Direction |
Format the data from the line containing "Click the 7-day no-reason return link text" through the end of the data, inclusive, as a Markdown table with the columns Row and Data line. Skip blank lines and leave the pictures out.

-- start --

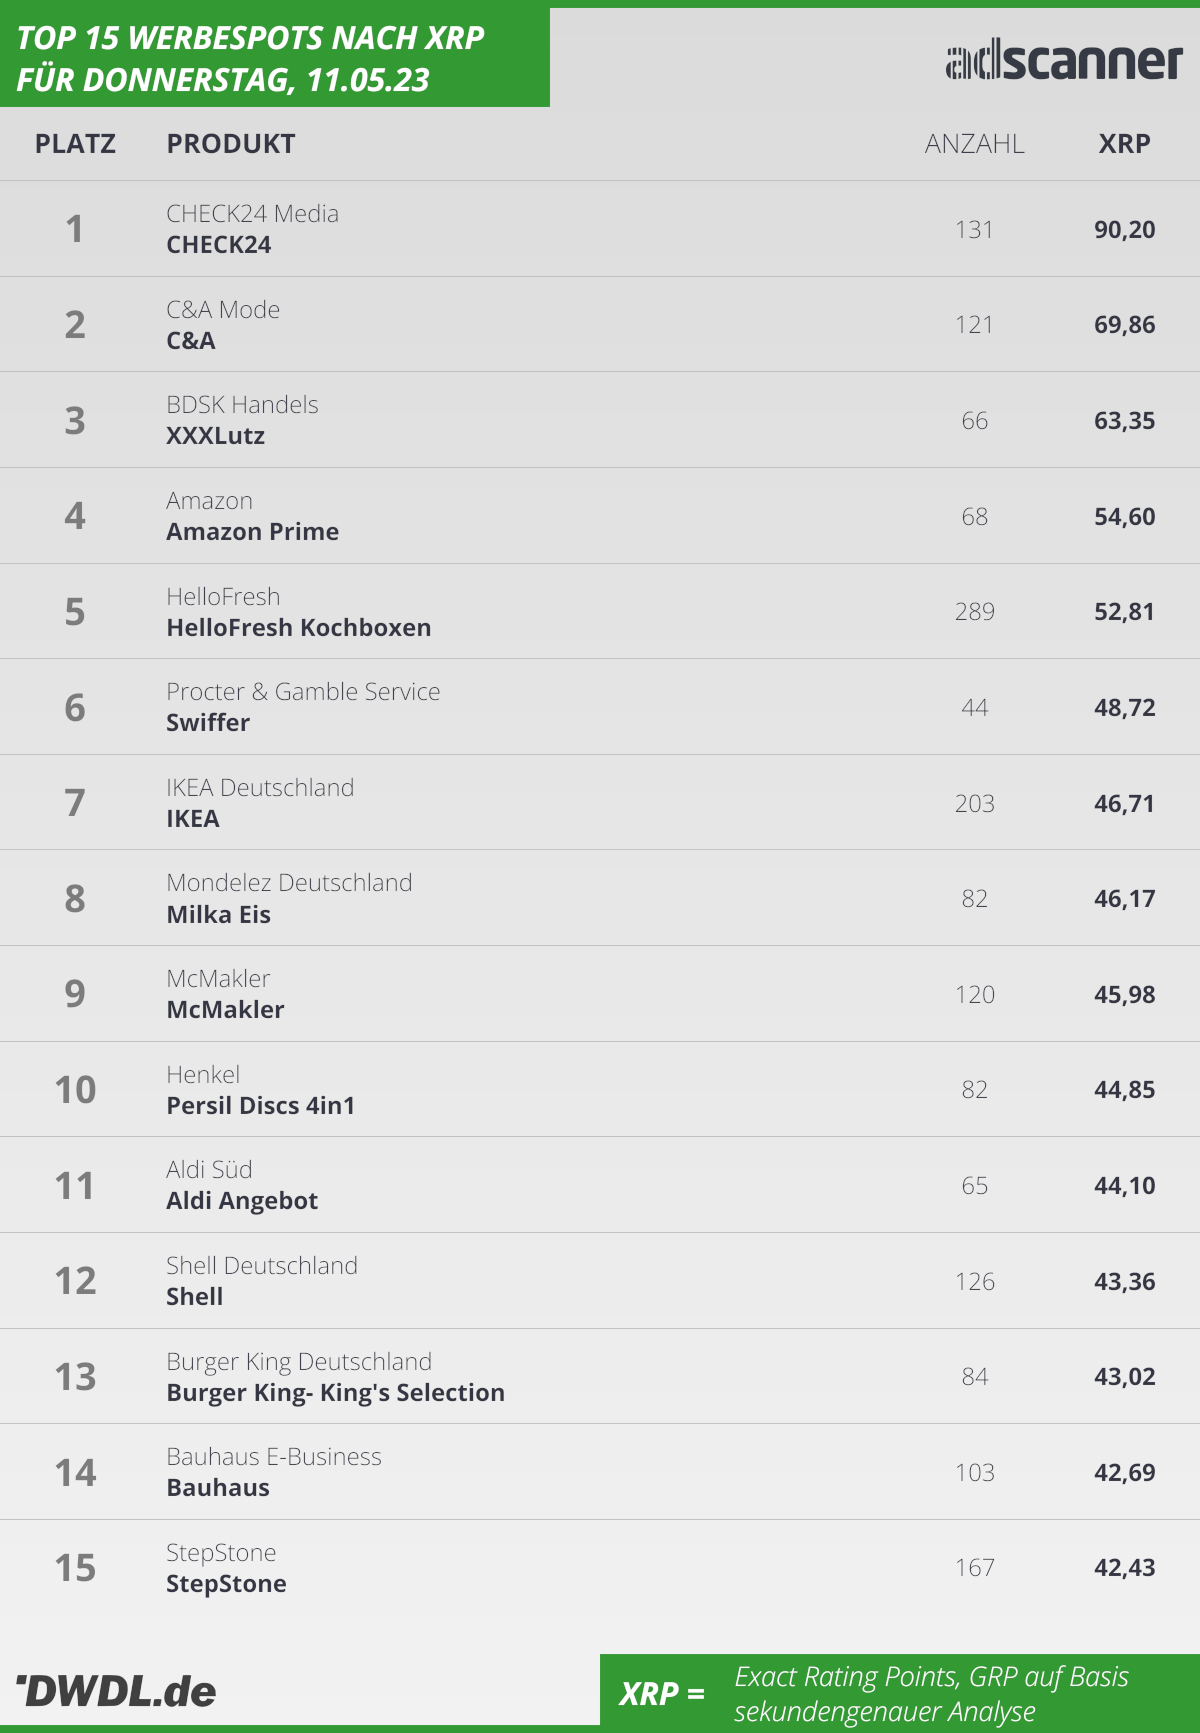This screenshot has height=1733, width=1200.
Task: Click the Milka Eis product name
Action: click(218, 915)
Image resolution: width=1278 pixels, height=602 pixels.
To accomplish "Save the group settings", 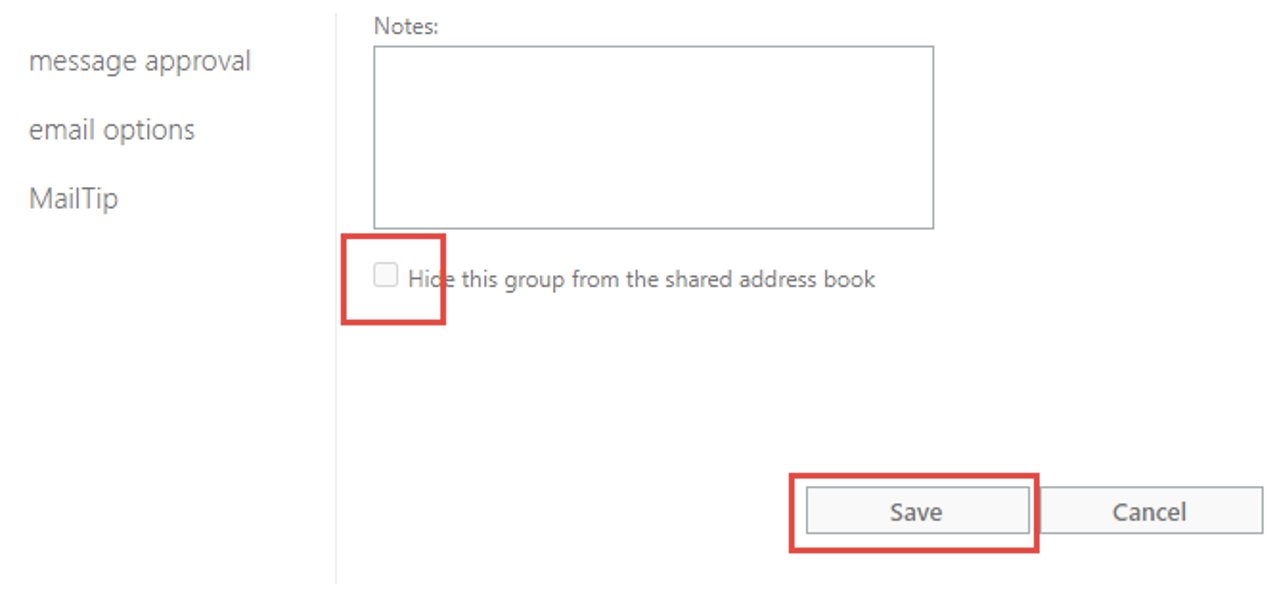I will 916,512.
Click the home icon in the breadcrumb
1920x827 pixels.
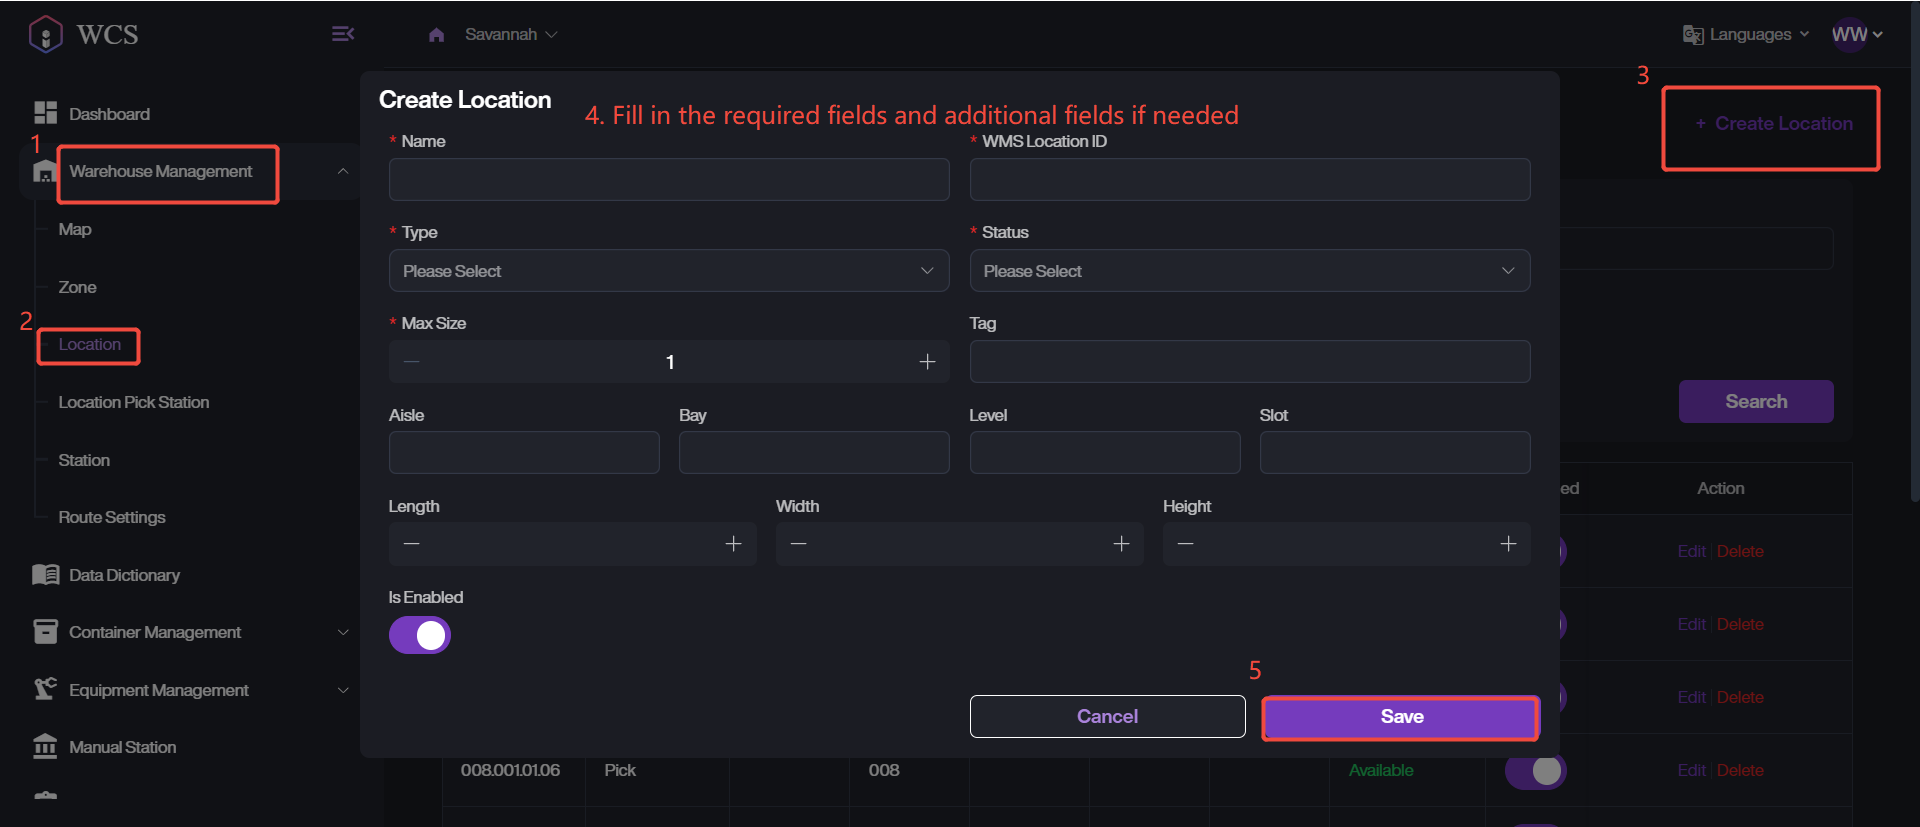tap(436, 35)
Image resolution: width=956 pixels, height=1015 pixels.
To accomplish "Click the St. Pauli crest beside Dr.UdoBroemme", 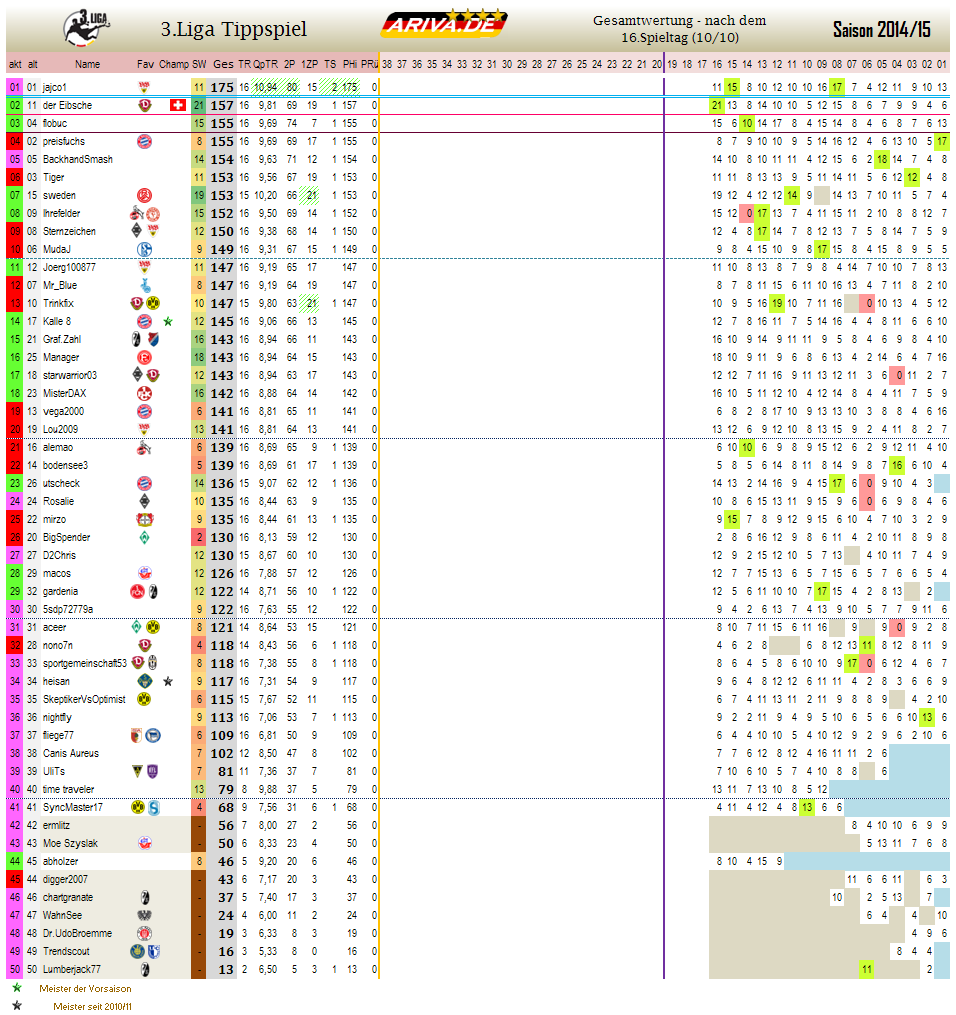I will pyautogui.click(x=144, y=933).
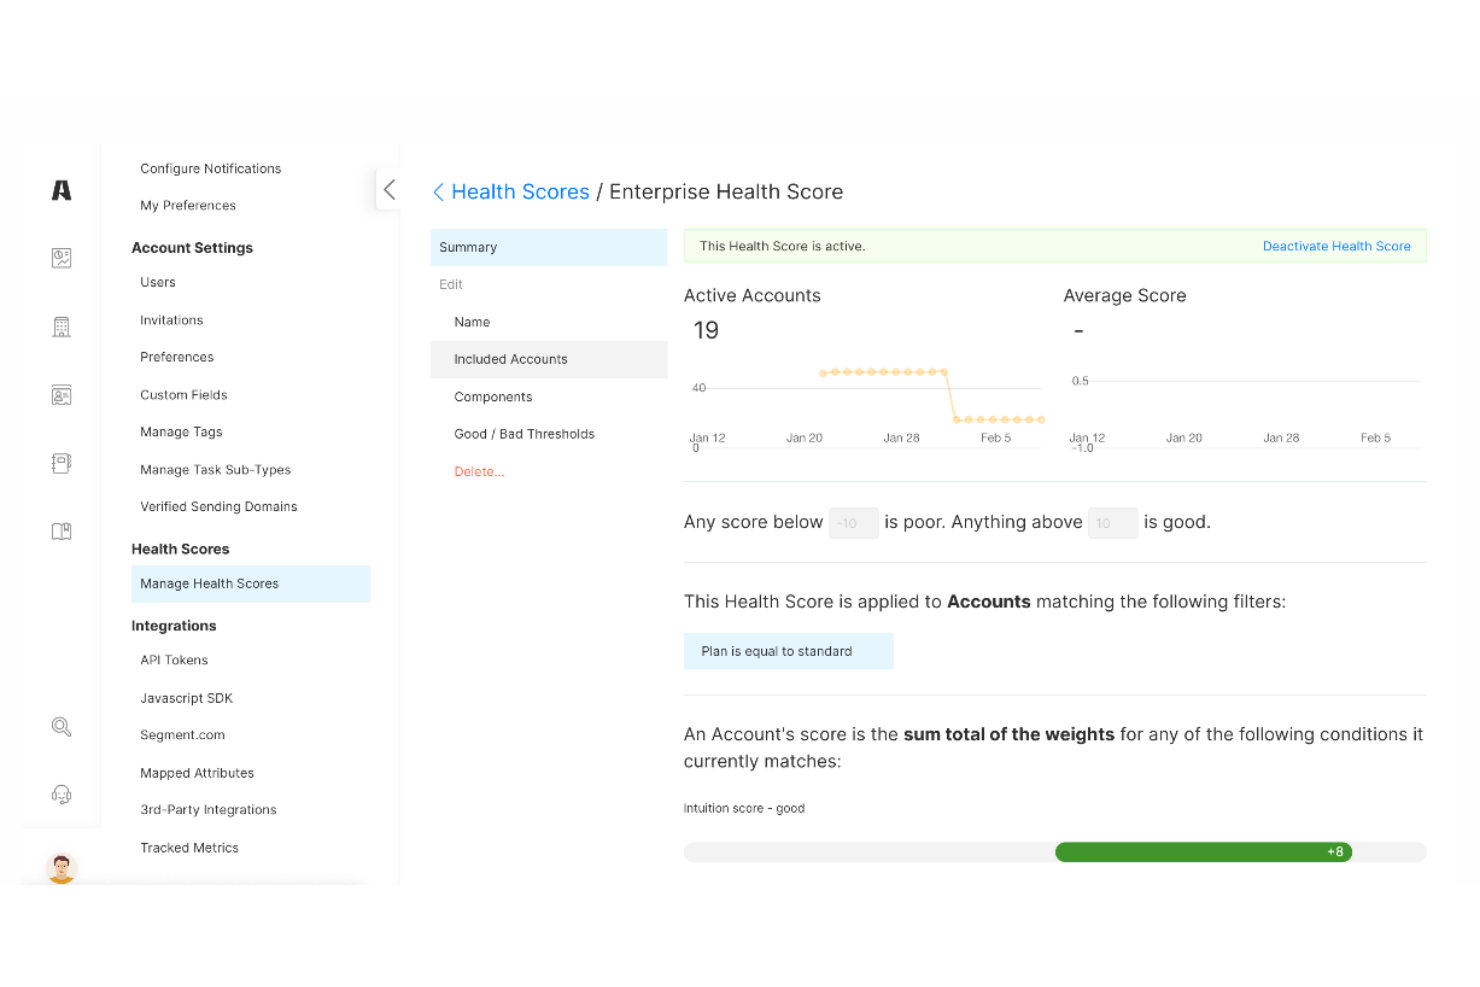Open the support headset icon

(x=61, y=795)
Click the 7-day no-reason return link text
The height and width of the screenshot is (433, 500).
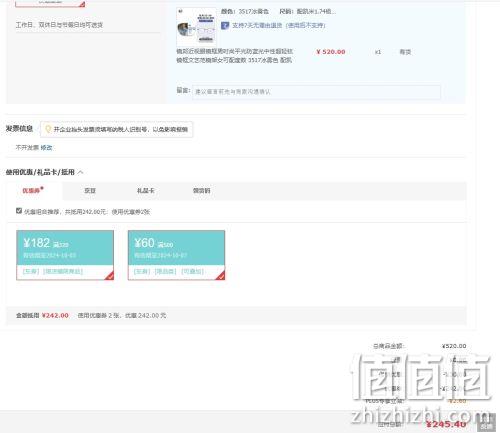click(x=279, y=25)
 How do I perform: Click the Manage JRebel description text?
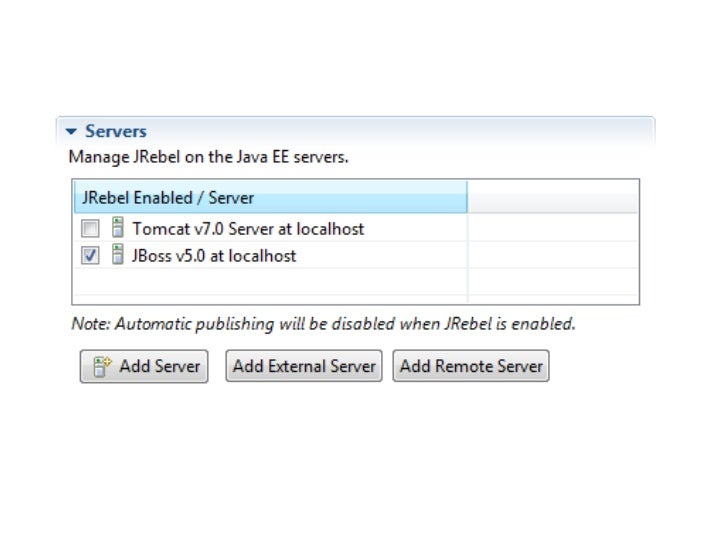(208, 157)
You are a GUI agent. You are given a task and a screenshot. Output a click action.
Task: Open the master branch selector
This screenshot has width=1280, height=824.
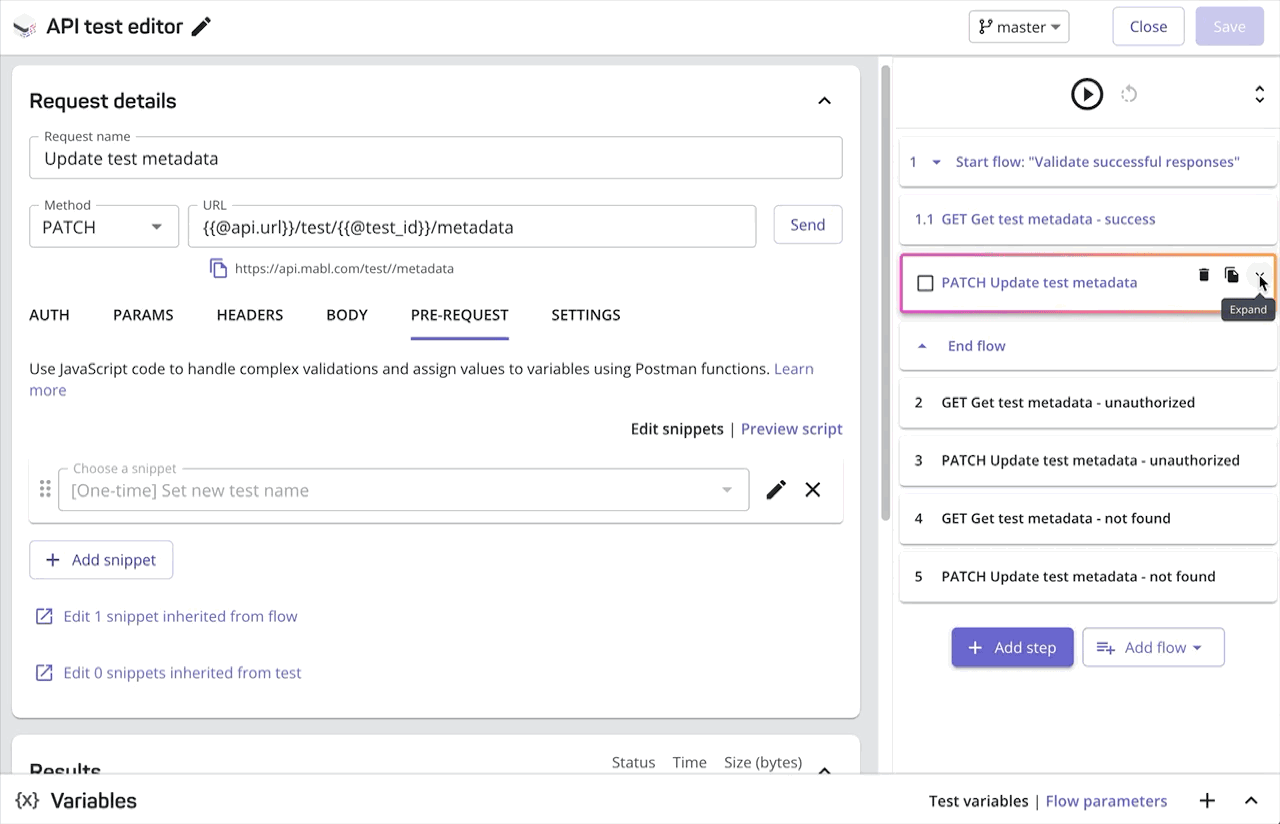[x=1019, y=26]
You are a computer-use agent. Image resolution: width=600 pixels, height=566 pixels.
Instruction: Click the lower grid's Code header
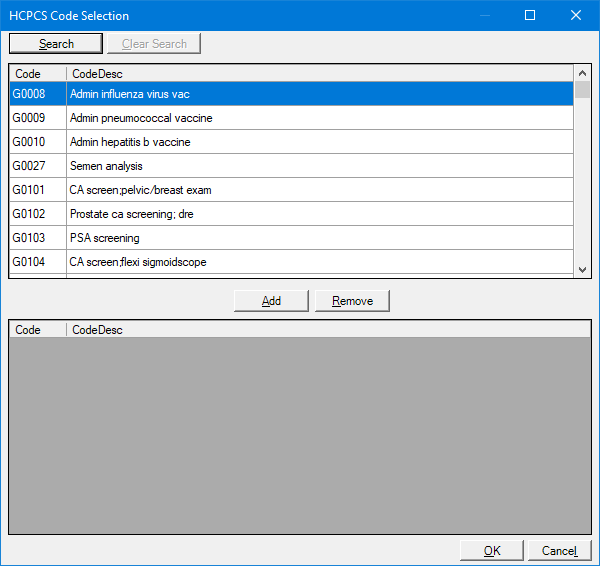38,329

-- end --

Result |
| Row | Data line |
|---|---|
| 1 | Click the 7-day no-reason return link text |
| 2 | The height and width of the screenshot is (433, 500). |
| 3 | click(x=279, y=25) |
| 4 |  How do I perform: Click the Manage JRebel description text? |
| 5 | (208, 157) |
| 6 | You are a GUI agent. You are given a task and a screenshot. Output a click action. |
| 7 | Task: Open the master branch selector |
| 8 | This screenshot has width=1280, height=824. |
| 9 | [x=1019, y=26] |
| 10 | You are a computer-use agent. Image resolution: width=600 pixels, height=566 pixels. |
| 11 | Instruction: Click the lower grid's Code header |
| 12 | 38,329 |